But if you say you're going to do feature X and Y and change Z because of
reason ABC, and as a consequence you'll say the website will be 10 times
better, then hopefully we'll have some metrics to discuss.

10 times better could mean more conversions, a faster/more secure checkout for
an e-commerce website, or just a prettier brochure one.

These kind of statements are too vague on their own, you have to put some meat
around to show me _why_ it'll be better.

But hey, sometimes you have to make the sale. If the clients are paying and
they're happy after the project is complete, then there's nothing to worry.
It's marketing and advertisement working.

------
Kliment
The best thing you can do is satisfy all user expectations, including the ones
they do not know they have.

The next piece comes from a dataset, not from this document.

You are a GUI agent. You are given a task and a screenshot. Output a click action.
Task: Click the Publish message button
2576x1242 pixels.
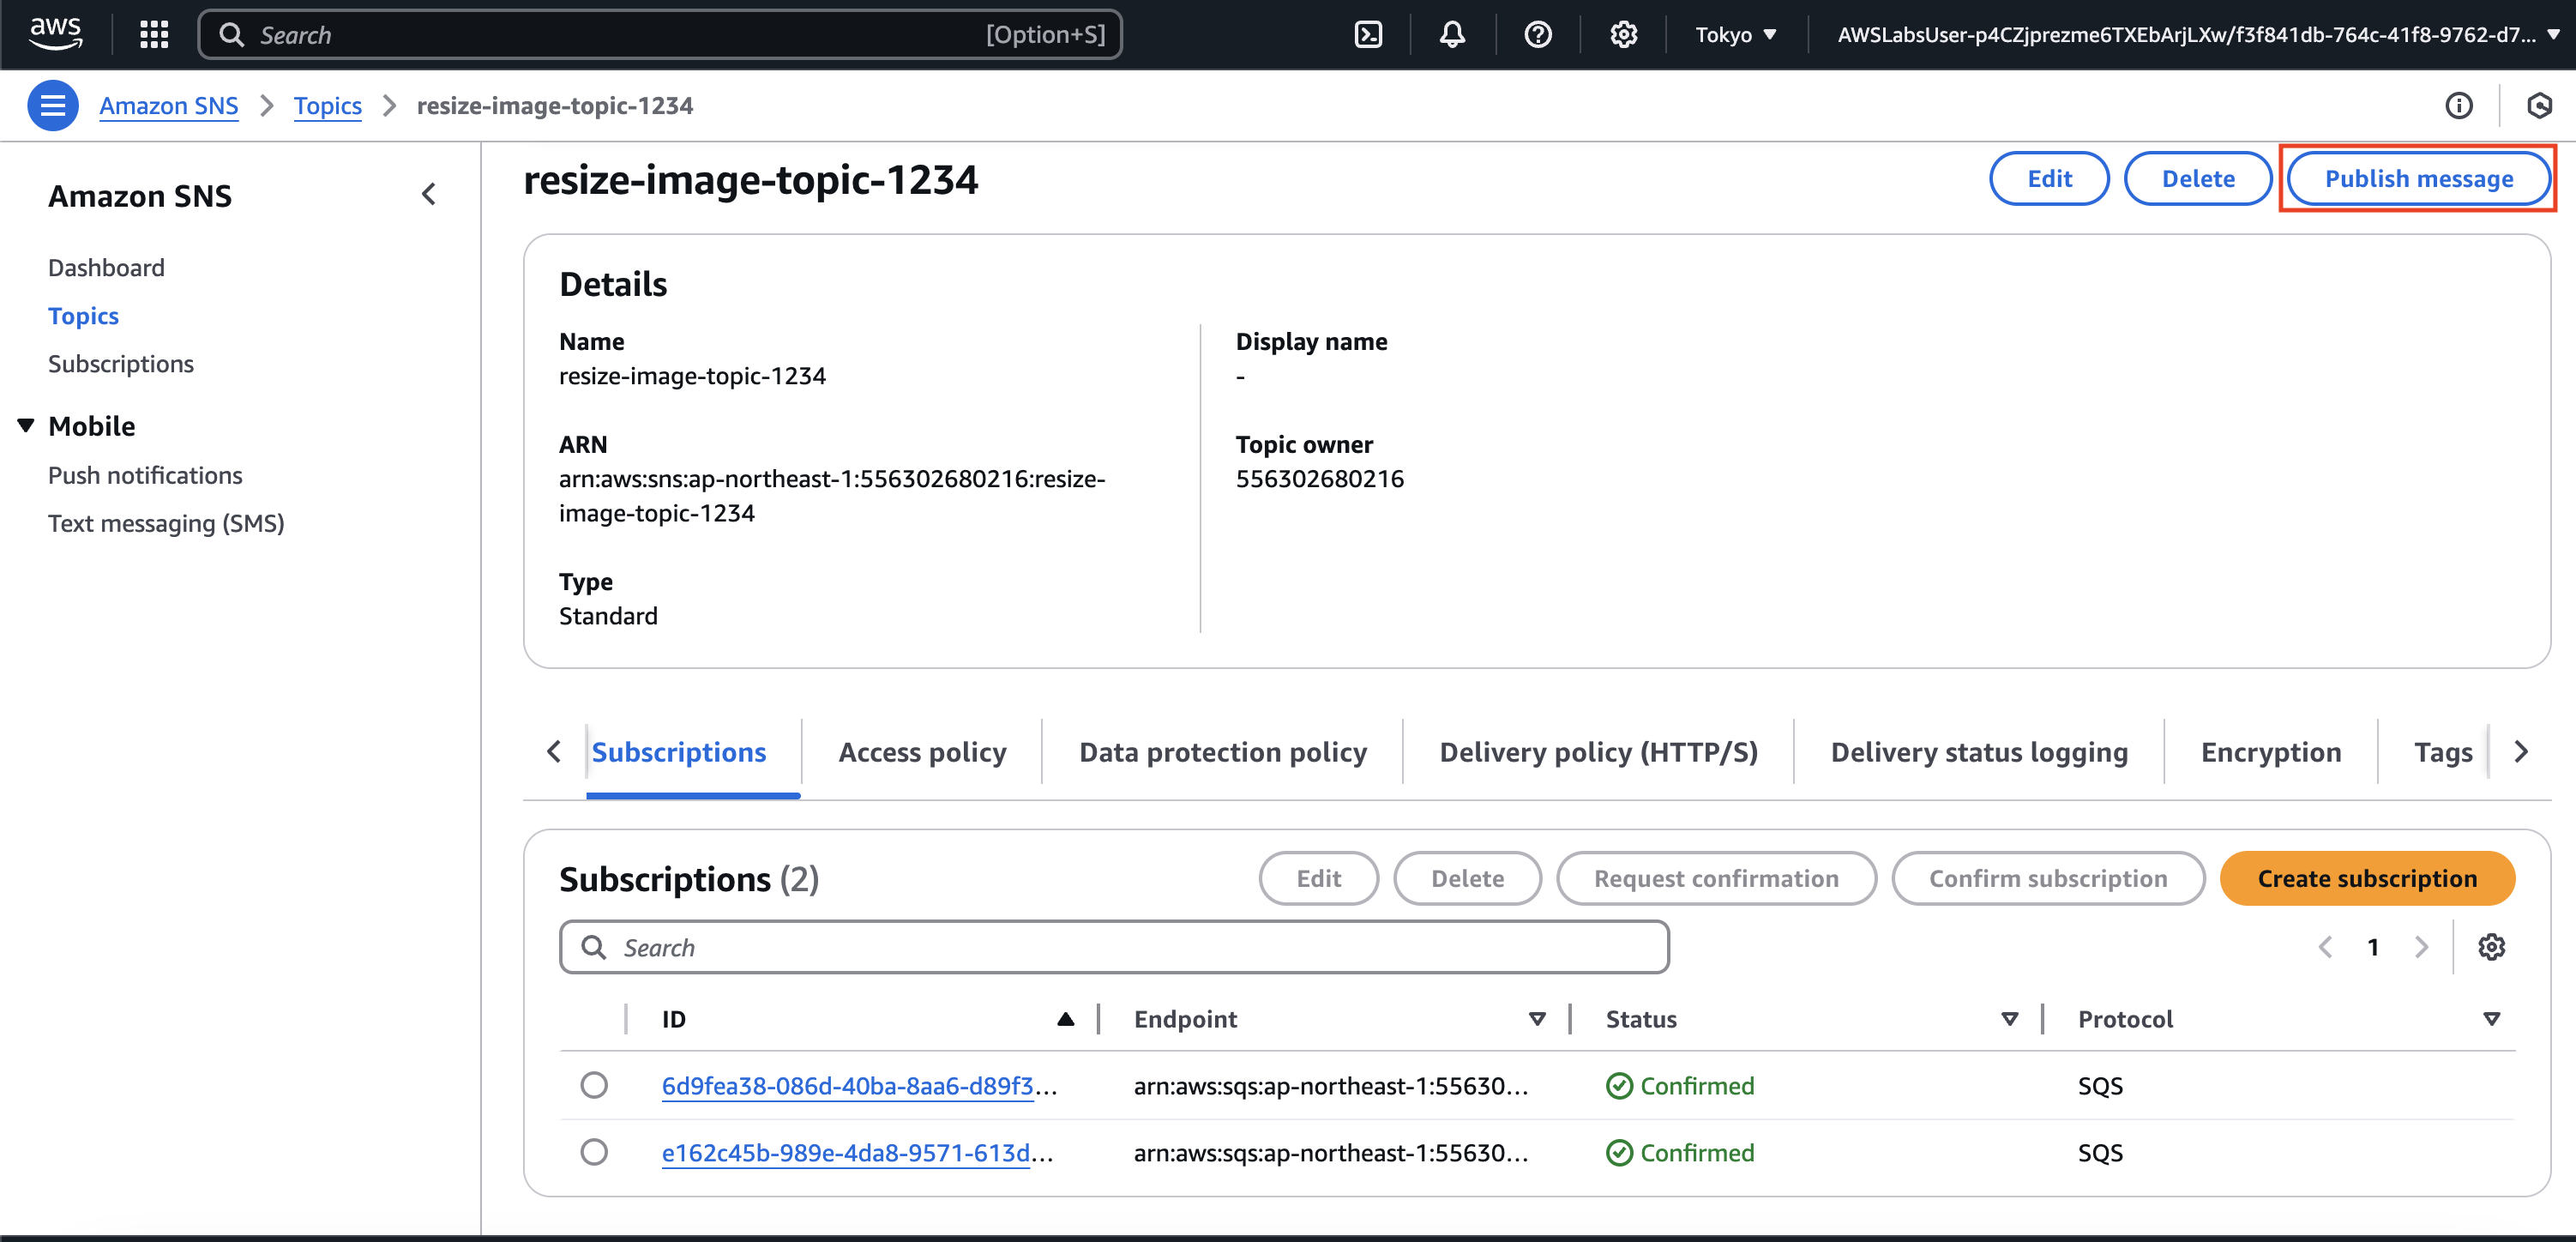pos(2417,179)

People love being positively surprised. So the
proposition is this: By the model of your partner, you create expectations for
users, and then satisfy them. This essentially means people get excited about
something, wait for it, and, at best, it eventually happens. So they think
"Yeah, it's finally here.". Your proposition is to keep all that but also have
them think "Yeah, it's finally here, and it's even BETTER than I thought it
would be!". This is distinct from surprise releases and no release schedules,
which I suppose is what your partner is thinking about. Raising client
expectations is an excellent idea. Exceeding those new expectations is even
more excellent. Promise something good. Deliver something better.

------
stonemetal
Expectations should be just right. Low expectations is lost business. If I
don't think You can solve my problem or not solve it well, why do business
with you? Elevated expectations are lost repeat business. If you promise steak
but deliver hamburger, why would I come back?